MOSCOW (Realist English). The connection of Azerbaijanis with Caucasian Albania, which was invented in the Soviet years, was designed to consolidate Baku’s rights to Nagorno-Karabakh. This was stated by the Russian anthropologist and ethnologist Viktor Shnirelman.
“During the short period of the existence of the Republic of Azerbaijan and then in emigration, Azerbaijani nationalists associated their ancestors with medieval Turkish conquerors who created empires and spread the Turkic language.
Then in the Soviet Union, during the struggle for internationalism and friendship of peoples, at the turn of the 1920s and 1930s, there was another theory it was believed that Azerbaijanis and Armenians could have had common Caucasian roots and local ancestors. Then, in the late 1930s, a theory was put forward according to which the Azerbaijanis allegedly descended from the Medes.
At first, it was intended to reveal their Indo-European roots and make them relatives of Armenians in order to reduce the long-standing enmity. In the 1940s, this concept received a new direction and was designed to legitimize Soviet claims to the lands of Iranian Azerbaijan.

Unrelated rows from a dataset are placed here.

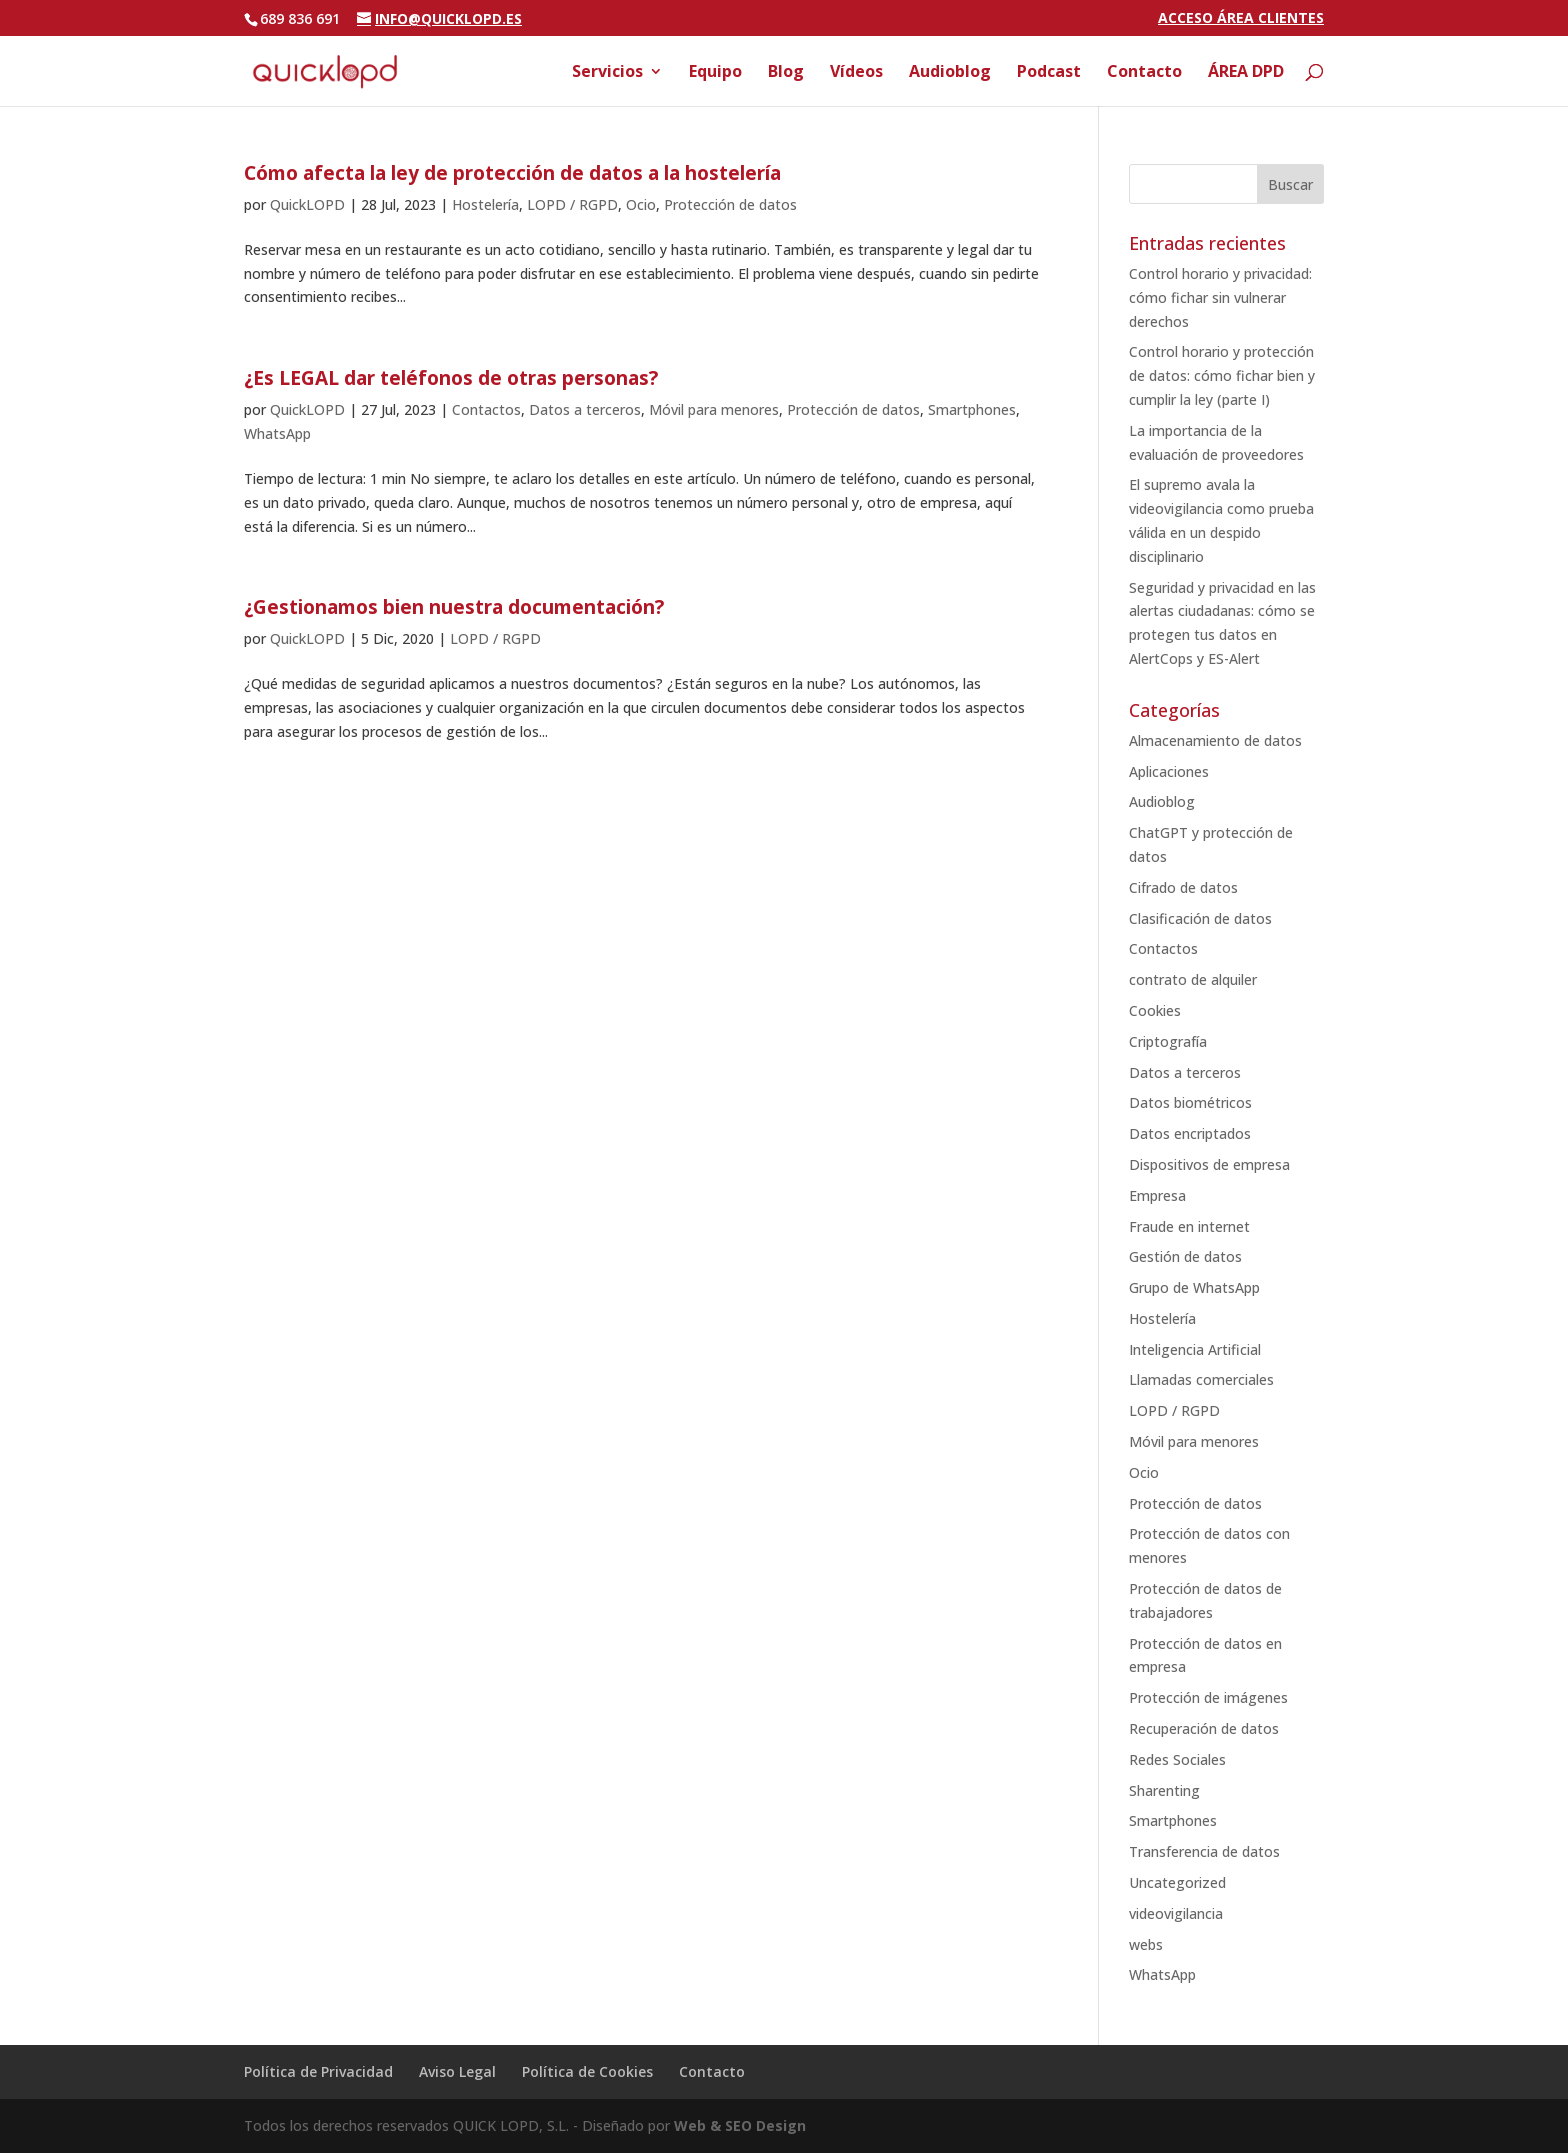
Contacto (1144, 73)
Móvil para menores (714, 409)
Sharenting (1164, 1790)
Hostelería (485, 204)
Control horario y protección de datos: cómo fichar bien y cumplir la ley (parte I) (1222, 375)
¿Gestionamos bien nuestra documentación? (454, 607)
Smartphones (972, 409)
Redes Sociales (1177, 1759)
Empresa (1157, 1195)
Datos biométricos (1190, 1102)
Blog (786, 73)
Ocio (641, 204)
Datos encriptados (1190, 1133)
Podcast (1049, 73)
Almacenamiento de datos (1215, 740)
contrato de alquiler (1193, 979)
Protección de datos (730, 204)
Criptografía (1168, 1041)
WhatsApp (277, 433)
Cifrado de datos (1183, 887)
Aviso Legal (457, 2071)
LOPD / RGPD (572, 204)
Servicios (607, 73)
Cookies (1155, 1010)
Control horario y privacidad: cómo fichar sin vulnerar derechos (1220, 297)
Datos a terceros (585, 409)
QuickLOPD (307, 204)
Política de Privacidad (318, 2071)
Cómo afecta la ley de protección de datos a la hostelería (512, 173)
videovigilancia (1176, 1913)
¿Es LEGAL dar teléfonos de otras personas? (451, 378)
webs (1146, 1944)
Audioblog (950, 73)
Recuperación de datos (1204, 1728)
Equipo (715, 73)
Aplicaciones (1169, 771)
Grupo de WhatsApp (1194, 1287)
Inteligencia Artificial (1195, 1349)
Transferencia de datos (1204, 1851)
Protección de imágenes (1208, 1697)
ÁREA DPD (1246, 73)
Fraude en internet (1189, 1226)
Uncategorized (1177, 1882)
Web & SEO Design (740, 2125)
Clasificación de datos (1200, 918)
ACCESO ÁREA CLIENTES (1241, 19)
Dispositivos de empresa (1209, 1164)
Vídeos (856, 73)
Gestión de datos (1185, 1256)
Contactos (486, 409)
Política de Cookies (587, 2071)
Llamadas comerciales (1201, 1379)
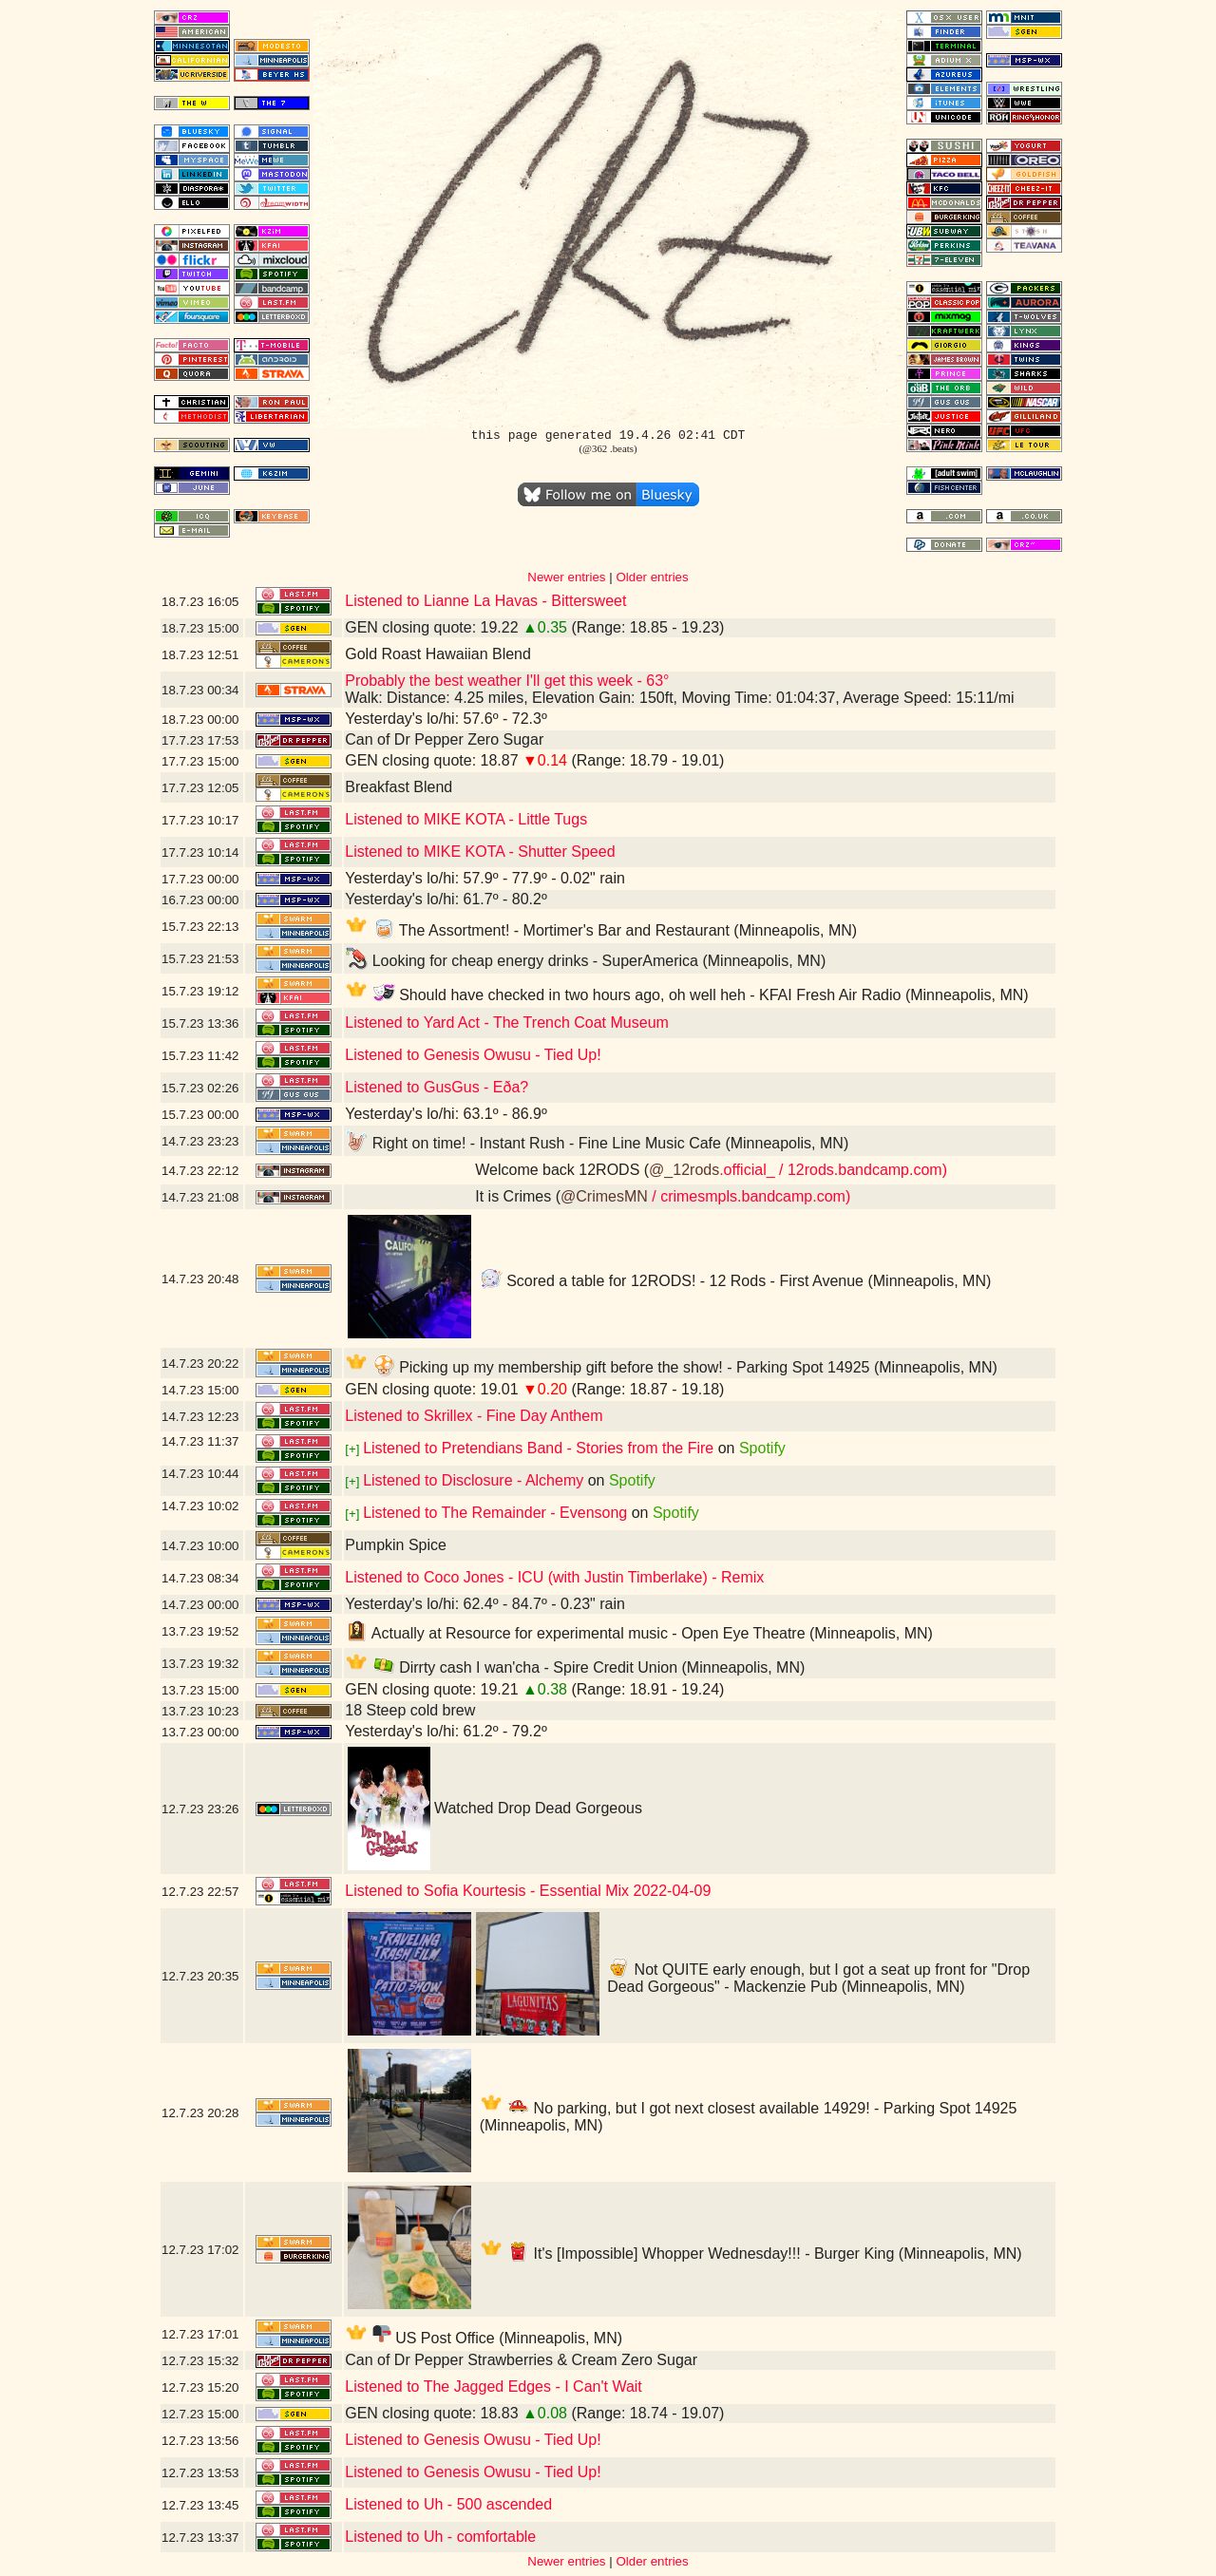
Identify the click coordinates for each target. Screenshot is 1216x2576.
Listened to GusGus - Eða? (436, 1087)
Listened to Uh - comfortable (440, 2537)
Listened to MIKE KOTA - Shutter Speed (480, 851)
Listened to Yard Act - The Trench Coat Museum (507, 1022)
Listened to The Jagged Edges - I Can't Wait (493, 2386)
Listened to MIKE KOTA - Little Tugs (466, 819)
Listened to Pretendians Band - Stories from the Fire (538, 1448)
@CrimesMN (604, 1196)
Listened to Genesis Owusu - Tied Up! (472, 1055)
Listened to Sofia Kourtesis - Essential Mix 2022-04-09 (528, 1891)
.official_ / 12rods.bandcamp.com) (833, 1170)
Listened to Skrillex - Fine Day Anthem (473, 1416)
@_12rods (684, 1170)
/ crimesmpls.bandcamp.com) (749, 1196)
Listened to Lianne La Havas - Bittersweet (485, 601)
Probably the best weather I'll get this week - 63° (507, 680)
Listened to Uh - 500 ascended (448, 2504)
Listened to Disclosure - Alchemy (473, 1480)
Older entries (652, 577)
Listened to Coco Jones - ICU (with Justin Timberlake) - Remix (554, 1577)
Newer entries (566, 577)
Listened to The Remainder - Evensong (495, 1513)
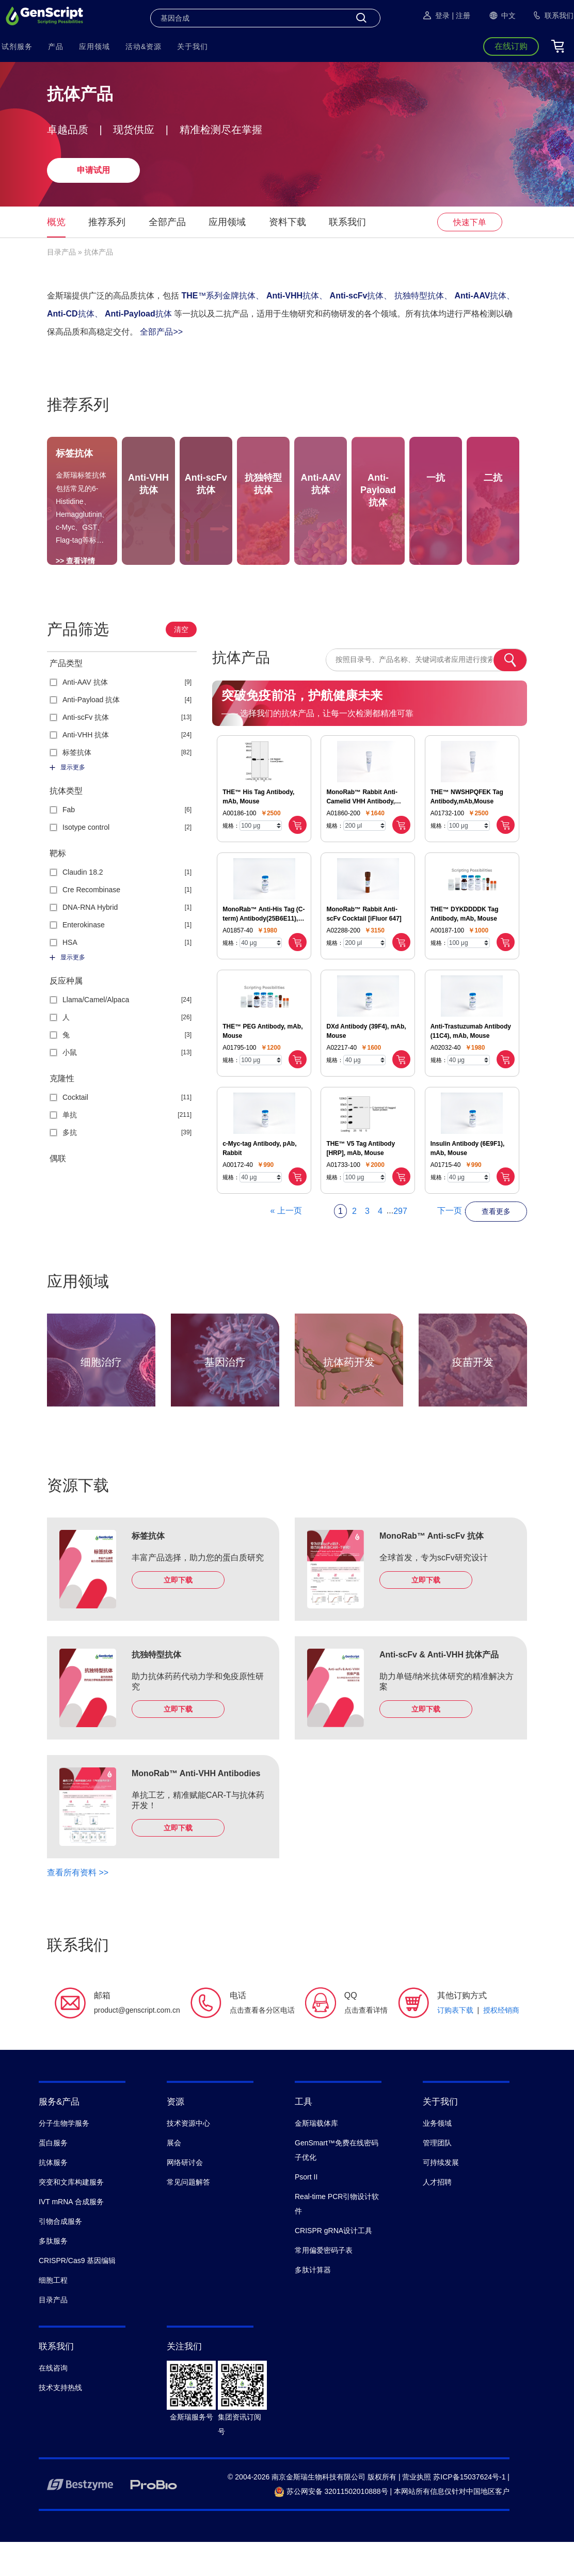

In the last Soviet decades, the official theory of ethnogenesis was the association of the ancestors of Azerbaijanis with Caucasian Albania. This is the fourth stage. This was supposed to make the Azerbaijanis a truly indigenous autochthonous people and consolidate their rights to Nagorno-Karabakh. But even then, the pan-Turkist theory began to compete with this theory, not only returning to Azerbaijanis their Turkic heritage, but also Turkifying the population of Azerbaijan and neighboring regions of the Middle East.
This theory received official recognition in Soviet Azerbaijan. It combines language with the idea of autochthonicity and optimally corresponds to the claim of the dominant majority to power in the Republic. That’s how the people changed their ancestors five times during the Soviet period,” Shnirelman said in his lecture, which was held at the Gaidar Forum in 2012.
The term “Azerbaijanis” appeared in the 1930s in the USSR to refer to the Turkic-speaking population of eastern Transcaucasia, which was previously called “Turks” (according to the USSR census of 1926), “Caucasian Tatars” (in the XIX century), or “Turks” (a Persian term that has long been common in Transcaucasia, as well as in Iran, Armenia and Georgia).